Stored items from a collection:
================================

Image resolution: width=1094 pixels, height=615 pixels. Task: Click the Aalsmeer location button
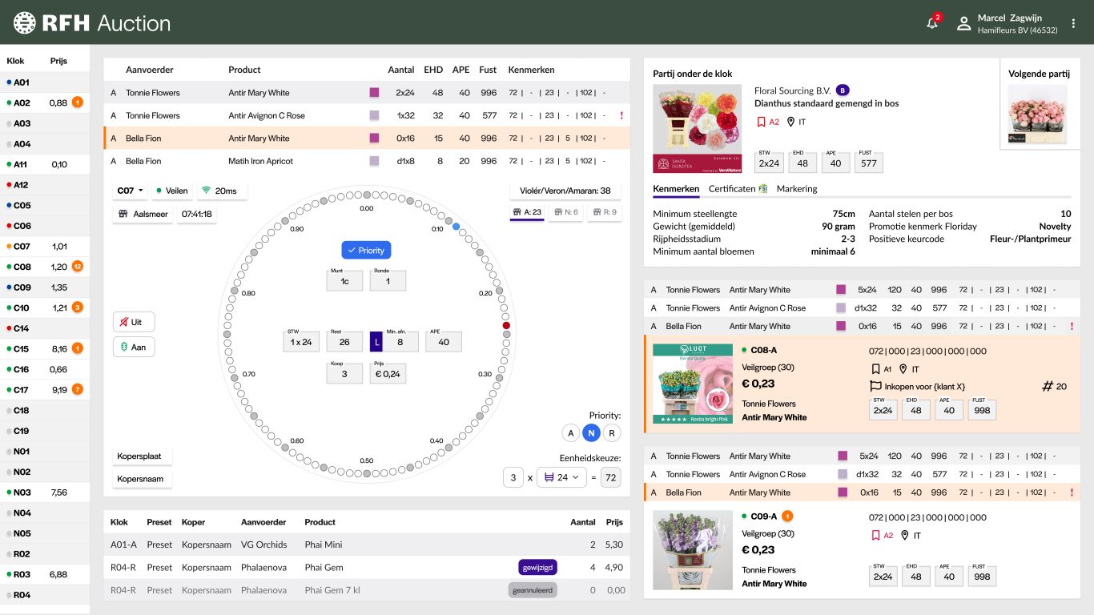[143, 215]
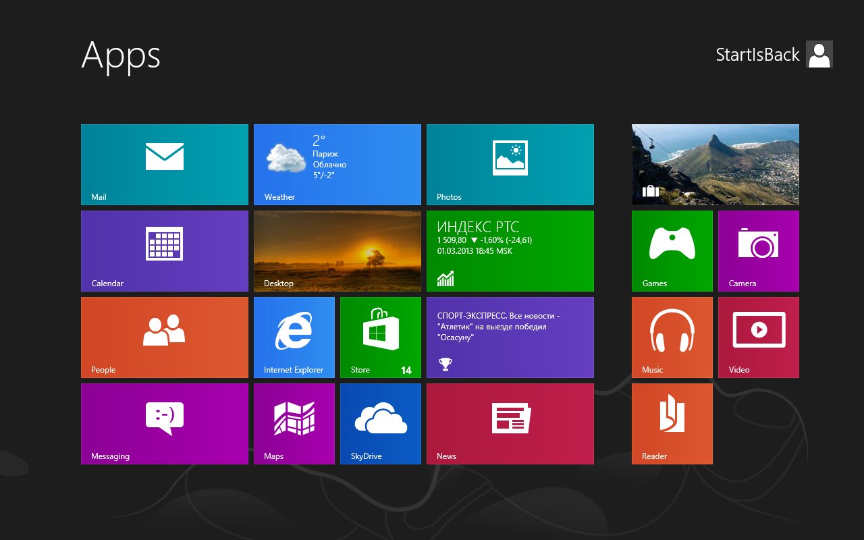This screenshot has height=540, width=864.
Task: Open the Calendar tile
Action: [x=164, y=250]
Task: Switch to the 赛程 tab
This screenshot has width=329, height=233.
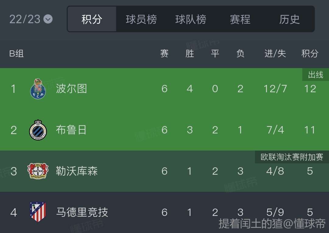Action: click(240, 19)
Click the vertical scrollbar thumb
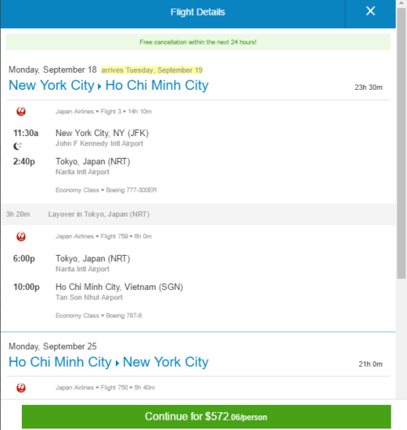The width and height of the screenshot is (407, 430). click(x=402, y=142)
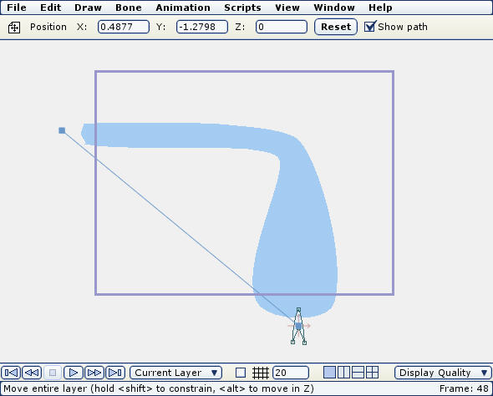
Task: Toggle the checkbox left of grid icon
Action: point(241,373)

================================

◆ **WORK INSTRUCTIONS**
Quote the records above in full, dropping each picture.

◆ **WRITTEN ANSWER**
Image resolution: width=1094 pixels, height=615 pixels. Task: Click the Aalsmeer location button
[143, 215]
This screenshot has height=540, width=864.
Task: Open the Calendar tile
Action: [x=164, y=250]
Task: Switch to the 赛程 tab
This screenshot has width=329, height=233.
Action: click(240, 19)
Click the vertical scrollbar thumb
The width and height of the screenshot is (407, 430). click(x=402, y=142)
Task: Toggle the checkbox left of grid icon
Action: point(241,373)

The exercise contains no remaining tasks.